Fascinated most by the mechanics and movement of an old clock he fixed, he said the most enjoyable part of a clock for him is also its most simple feature: "The way it ticked," he said.

By his daughter's count, there are 133 clocks in his modest one-story brick home in Western Branch, more than enough for one man and one small home - yet far less than his prime collecting days. Cox once had as many as 300. He doesn't do repairs anymore. The hobby requires sitting for long periods and tediously working with his hands.

But at 98 - about to celebrate his 99th birthday - Cox and his clocks are still teaching people how to take their time.

"My life is so fast-paced. I have so many irons in the fire," said his caretaker of four years, Leah Evans. "He has a way of slowing it down, focusing on one thing. That's what these clocks will do. We'll go out in the garage and he'd work out there and you'd have no choice but to slow down."

Born in Lynchburg on Aug. 13, 1920, Archer Haywood Cox went off to fight in the Pacific during World War II when he was 22 years old. He stayed in the Navy for the remainder of the war. When he got home, he took a job with Sears Roebuck. In the late 1950s he moved to Portsmouth, where he started working for a marine supply company. He eventually took a job and retired with the U.S. Post Office and has lived in Hampton Roads since.

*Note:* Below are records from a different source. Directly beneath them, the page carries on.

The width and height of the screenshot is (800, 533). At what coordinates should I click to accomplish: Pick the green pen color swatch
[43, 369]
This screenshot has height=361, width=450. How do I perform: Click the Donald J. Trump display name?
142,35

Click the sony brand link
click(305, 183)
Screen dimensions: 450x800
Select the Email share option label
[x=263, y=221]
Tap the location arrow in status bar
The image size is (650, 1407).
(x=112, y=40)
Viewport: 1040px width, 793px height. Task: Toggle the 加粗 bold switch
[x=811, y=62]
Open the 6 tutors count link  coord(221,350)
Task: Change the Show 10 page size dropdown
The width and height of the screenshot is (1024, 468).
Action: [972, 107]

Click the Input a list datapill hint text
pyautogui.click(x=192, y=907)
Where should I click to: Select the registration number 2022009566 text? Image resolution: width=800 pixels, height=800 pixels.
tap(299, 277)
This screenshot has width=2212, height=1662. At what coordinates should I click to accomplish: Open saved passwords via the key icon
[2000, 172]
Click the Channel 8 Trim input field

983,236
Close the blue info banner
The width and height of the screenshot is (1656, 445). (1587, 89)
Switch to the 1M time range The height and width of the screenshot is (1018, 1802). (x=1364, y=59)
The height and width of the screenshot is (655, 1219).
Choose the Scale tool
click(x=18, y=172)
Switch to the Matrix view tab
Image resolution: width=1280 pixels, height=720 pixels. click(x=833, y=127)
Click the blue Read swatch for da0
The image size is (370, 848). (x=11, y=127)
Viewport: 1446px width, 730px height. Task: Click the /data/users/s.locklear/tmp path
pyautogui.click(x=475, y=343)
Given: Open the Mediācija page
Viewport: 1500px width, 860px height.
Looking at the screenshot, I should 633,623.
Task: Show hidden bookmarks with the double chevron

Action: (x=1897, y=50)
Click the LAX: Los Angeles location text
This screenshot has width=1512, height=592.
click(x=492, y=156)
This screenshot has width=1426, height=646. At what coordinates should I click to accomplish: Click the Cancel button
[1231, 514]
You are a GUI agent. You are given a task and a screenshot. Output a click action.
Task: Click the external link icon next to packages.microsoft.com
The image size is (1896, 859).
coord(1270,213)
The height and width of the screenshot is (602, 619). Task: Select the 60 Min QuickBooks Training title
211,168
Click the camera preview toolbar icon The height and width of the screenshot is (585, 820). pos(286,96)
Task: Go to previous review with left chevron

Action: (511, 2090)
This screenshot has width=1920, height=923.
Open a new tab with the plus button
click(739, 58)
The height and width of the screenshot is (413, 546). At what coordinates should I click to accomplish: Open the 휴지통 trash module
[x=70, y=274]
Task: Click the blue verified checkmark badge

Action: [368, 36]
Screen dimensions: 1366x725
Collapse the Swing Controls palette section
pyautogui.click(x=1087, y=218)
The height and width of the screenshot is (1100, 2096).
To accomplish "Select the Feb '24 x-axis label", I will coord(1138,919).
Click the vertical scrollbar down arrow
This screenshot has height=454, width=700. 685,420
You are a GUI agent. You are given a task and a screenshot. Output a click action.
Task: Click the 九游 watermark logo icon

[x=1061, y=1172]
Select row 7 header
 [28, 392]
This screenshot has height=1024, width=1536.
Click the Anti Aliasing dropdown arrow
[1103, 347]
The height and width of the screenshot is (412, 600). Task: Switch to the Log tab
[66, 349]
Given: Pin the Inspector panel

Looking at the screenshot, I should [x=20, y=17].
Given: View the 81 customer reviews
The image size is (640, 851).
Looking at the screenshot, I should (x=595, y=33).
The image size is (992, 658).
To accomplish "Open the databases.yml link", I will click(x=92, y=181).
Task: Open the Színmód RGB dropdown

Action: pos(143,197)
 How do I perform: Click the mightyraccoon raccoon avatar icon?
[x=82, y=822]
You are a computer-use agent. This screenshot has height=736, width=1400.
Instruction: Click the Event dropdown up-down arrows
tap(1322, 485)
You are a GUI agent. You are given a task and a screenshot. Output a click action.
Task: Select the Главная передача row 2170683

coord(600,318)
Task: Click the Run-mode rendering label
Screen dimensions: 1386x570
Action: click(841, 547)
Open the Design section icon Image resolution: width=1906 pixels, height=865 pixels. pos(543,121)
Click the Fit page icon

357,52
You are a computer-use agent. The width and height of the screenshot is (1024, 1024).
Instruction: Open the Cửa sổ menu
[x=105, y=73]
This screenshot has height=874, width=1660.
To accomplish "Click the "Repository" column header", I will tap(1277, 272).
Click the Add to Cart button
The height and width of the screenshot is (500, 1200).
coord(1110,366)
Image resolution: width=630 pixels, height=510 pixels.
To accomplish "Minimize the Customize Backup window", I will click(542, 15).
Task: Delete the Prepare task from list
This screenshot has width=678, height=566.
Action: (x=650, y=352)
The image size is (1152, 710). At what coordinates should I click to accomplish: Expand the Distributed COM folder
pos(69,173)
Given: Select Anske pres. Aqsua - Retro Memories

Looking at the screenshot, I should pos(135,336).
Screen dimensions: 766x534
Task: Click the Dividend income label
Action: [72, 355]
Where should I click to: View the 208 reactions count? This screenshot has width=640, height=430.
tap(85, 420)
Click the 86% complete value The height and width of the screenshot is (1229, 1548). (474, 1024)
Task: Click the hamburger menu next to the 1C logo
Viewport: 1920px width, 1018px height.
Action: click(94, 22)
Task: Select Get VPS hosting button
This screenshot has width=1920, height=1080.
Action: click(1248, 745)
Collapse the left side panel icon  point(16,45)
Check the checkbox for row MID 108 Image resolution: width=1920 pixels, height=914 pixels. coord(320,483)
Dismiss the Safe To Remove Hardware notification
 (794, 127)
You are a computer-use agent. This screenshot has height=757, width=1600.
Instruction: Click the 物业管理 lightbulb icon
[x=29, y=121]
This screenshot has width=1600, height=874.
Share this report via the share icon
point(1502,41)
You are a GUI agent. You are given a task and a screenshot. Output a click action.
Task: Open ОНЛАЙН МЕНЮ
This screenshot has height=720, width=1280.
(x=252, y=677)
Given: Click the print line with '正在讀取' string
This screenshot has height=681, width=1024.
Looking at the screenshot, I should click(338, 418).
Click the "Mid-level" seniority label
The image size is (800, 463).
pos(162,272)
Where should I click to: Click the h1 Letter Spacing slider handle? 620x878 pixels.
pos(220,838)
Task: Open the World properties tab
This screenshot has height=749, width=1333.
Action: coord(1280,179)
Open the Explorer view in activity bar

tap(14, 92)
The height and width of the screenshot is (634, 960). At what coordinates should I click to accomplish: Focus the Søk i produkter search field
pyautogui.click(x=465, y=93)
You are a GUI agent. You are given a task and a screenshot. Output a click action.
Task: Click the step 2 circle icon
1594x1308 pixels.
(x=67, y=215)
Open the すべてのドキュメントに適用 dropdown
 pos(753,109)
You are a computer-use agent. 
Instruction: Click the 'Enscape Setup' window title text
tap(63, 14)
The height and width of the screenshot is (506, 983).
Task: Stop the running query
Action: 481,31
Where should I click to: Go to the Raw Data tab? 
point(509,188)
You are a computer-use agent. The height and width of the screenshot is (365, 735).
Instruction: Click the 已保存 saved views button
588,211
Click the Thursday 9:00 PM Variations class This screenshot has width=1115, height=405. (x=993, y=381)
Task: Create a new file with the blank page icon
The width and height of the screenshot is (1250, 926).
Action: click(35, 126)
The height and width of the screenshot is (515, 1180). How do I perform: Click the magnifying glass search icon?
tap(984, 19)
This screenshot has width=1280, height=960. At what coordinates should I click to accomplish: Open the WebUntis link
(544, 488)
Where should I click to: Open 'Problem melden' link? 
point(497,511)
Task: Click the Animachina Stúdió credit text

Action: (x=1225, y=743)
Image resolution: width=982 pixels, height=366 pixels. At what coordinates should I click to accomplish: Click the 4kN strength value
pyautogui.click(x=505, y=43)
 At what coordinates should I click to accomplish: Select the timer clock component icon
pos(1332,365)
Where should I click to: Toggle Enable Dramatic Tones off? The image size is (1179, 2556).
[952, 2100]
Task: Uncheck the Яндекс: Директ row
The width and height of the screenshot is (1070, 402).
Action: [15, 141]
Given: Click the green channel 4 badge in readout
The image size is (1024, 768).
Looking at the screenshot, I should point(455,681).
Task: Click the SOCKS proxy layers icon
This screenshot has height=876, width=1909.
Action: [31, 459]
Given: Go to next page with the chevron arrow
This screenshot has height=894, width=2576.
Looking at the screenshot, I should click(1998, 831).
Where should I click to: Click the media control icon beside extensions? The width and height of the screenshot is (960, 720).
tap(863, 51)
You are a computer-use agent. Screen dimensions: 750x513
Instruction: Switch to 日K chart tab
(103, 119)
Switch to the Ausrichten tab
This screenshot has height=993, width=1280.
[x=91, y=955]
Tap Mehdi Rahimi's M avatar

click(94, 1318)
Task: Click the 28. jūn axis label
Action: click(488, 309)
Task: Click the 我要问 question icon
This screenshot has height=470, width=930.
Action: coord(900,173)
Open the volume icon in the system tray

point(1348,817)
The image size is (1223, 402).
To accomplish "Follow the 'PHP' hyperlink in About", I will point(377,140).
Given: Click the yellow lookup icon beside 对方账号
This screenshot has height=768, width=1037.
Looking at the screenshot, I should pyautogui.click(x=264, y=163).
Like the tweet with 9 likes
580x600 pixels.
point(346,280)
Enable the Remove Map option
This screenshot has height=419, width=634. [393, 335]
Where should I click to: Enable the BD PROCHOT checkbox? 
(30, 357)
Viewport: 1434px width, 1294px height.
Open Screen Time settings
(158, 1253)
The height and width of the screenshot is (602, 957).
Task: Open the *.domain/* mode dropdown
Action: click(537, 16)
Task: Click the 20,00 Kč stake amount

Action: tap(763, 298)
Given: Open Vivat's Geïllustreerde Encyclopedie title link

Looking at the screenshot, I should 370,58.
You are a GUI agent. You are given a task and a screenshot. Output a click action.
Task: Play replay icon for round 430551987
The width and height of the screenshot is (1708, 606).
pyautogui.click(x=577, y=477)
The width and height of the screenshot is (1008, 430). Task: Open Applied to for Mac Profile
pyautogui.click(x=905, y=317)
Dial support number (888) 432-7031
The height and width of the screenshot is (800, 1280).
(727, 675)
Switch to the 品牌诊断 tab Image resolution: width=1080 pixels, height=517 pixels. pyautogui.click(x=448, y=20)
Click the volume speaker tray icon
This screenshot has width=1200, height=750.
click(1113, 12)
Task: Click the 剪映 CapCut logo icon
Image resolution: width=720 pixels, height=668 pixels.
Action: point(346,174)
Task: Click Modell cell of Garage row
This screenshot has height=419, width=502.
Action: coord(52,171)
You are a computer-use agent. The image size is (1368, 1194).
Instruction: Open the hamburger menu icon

Over the years, he took up an interest in restoring antique furniture. His son, Mike, remembers his father bringing home different pieces of furniture, putting them in the backyard and stripping them down.

"He would take something that you would think was nothing and end up with a beautiful piece of furniture," Mike Howell said.

 

Along the way, Cox got his hands on a clock. He fixed it up and was hooked.

Cox would often travel with friends to buy and sell clocks. He kept learning how to diagnose and fix old ones, and his name got out to friends and family as the guy who could fix your old, broken timepiece. He traveled all over the country, his wife sometimes tagging along, to antique clock shows through the National Association of Watch and Clock Collectors.

Today Cox is hard of hearing and lives on his own, with the help of a full-time caretaking staff. His family often visits. His son, Mike, and daughter, Jane, as well as his grandson, Greg Howell, have antique clocks in their homes, ticking away, fixtures of the past that will remind them of their father for years to come.

The clocks in Cox's home don't tick and don't show the correct time. It's just too much effort to wind up all of them.

But they are still intimately tied to his life. Some days, Cox will lead Evans or other caretakers and family on tours that take an hour and a half. He's been known to start tours at 11:30 at night, stopping in front of each clock and telling the story of how he got it.

As the days go on, Evans says she will prompt him to go on these ritualistic tours of his memory. As he gets older, she said, it keeps his mind active and his feet moving.

It's his many clocks - the very things designed to march our days forward - that help keep Cox grounded.

"He lights up when he's talking about his clocks," Evans said. "I want him to stay excited about life. I want him to thrive in his environment, and that's where he thrived."